** SELECTED EXCERPT follows **
"Don't Defrag SSD In Widows" Wisdom is WRONG!

Discussion in 'Hardware' started by Scataphagos, Jan 20, 2015.

  1. Turveyd

    Turveyd


    Yeah they write level, so don't use the same ram more than rhey have to, so they wear out all at the same time.

    You can wipe and write to a block 10,000 times maybe more before it fails thats a lot.

    Year on mine is reporting 100% all fine, paid £80 for a 240gb, guess there cheaper not looked recently.
     
    #21     Jan 21, 2015
  2. There was a 2 or 3 year test of constant reads and writes. An Intel X25-V (40GB) had written 1.6PB (that's 40,000 write cycles) and was still going when they abandoned the test. Newer SSDs likely not that durable, but another test had all writing 600TB before the 1st one failed.. and that was the 840 EVO, as expected.

    Bottom Line.... consumers are unlikely to "wear out" their SSD, regardless.... even with occasional defragging.

    (My oldest SSDs have been running daily for 5 1/2 years. Intel Toolbox still shows "100%" life left.... they will probably outlive me. Oh, and I do defrag.)
     
    Last edited: Jan 21, 2015
    #22     Jan 21, 2015
  3. Alternative suggestion....

    Clone your SSD to another SSD periodically (daily, if it makes you feel better). Then if your rig SSD fails or gets corrupted, just plug in the updated clone and keep rolling. Depending upon how much stuff is on your drive, you can clone in 2 minutes or so with something like Acronis True Image. Acronis will also "image" your drive, but imaging takes longer and longer to restore.

    If you archive data, good idea to make backup copy(s) of the data onto something like external USB SSD. Even with a catastrophic SSD failure or corruption, you could be back up and current in < 2 minutes.
     
    Last edited: Jan 22, 2015
    #23     Jan 22, 2015
    nastazio151 likes this.
  4. JTrades

    JTrades

    A little off the original subject here...

    When I used a desktop (not a laptop as I do these days) I used RAID 1. I found this to be the least hassle way to guard against loss of data due to corruption or hardware failure. (In addition I backed up remotely periodically.)

    But a word of warning: a few years back I purchased two identical HDs from one of the main manufacturers. I gave one to a friend and kept one. About a year after purchase both drives failed due to a firmware bug, which meant they were both no longer recognised by the BIOS. It turned out to be a known bug that affected all drives of that particular model and firmware version. I sent them back to the manufacturer who applied a fix and received them back after a few days, both drives fully functional with all the original data intact.
** End of SELECTED EXCERPT **
** AVAILABLE DATA follows **
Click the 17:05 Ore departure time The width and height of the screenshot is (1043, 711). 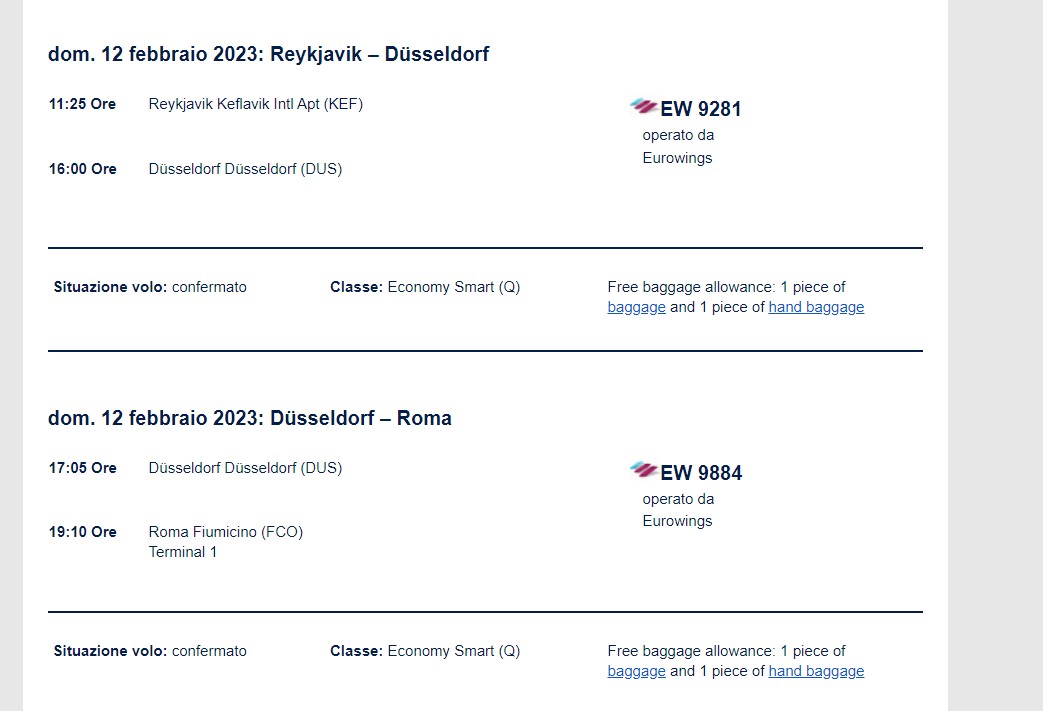pyautogui.click(x=82, y=468)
** End of AVAILABLE DATA **
WORK ITEM — For each statement, answer yes or no to whether the forum thread on defragging SSDs supports it, and quote the deciding words: 1. The Intel X25-V in the long test failed after writing 1.6PB. 2. With a tool such as Acronis True Image, cloning a drive can take about 2 minutes. 3. The manufacturer repaired the two identical hard drives, but their original data was lost.

SOLVED EXERCISE —
1. No: "had written 1.6PB (that's 40,000 write cycles) and was still going when they abandoned the test."
2. Yes: "you can clone in 2 minutes or so with something like Acronis True Image."
3. No: "both drives fully functional with all the original data intact."